Collected data entries.
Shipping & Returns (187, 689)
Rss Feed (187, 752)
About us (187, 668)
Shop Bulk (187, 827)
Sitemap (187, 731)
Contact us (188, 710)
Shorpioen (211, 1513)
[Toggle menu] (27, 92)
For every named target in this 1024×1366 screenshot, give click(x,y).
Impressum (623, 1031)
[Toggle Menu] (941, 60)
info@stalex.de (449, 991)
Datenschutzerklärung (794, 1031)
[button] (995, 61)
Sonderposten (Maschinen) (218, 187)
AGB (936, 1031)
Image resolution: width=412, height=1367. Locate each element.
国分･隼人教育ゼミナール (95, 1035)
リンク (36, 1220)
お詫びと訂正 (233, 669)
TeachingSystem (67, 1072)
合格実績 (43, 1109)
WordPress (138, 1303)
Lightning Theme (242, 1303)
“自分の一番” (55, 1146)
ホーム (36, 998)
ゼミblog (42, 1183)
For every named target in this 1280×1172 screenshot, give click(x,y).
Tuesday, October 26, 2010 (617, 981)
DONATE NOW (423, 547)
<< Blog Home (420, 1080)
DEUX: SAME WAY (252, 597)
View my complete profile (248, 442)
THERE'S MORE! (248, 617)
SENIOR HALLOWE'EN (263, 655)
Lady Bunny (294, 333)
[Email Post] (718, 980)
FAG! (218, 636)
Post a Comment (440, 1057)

Task prompt.
Would you repeat, exactly and with nothing added, every line from the line containing "DONATE NOW (423, 547)" through the last line of the records above?

Exercise answer.
DONATE NOW (423, 547)
<< Blog Home (420, 1080)
DEUX: SAME WAY (252, 597)
View my complete profile (248, 442)
THERE'S MORE! (248, 617)
SENIOR HALLOWE'EN (263, 655)
Lady Bunny (294, 333)
[Email Post] (718, 980)
FAG! (218, 636)
Post a Comment (440, 1057)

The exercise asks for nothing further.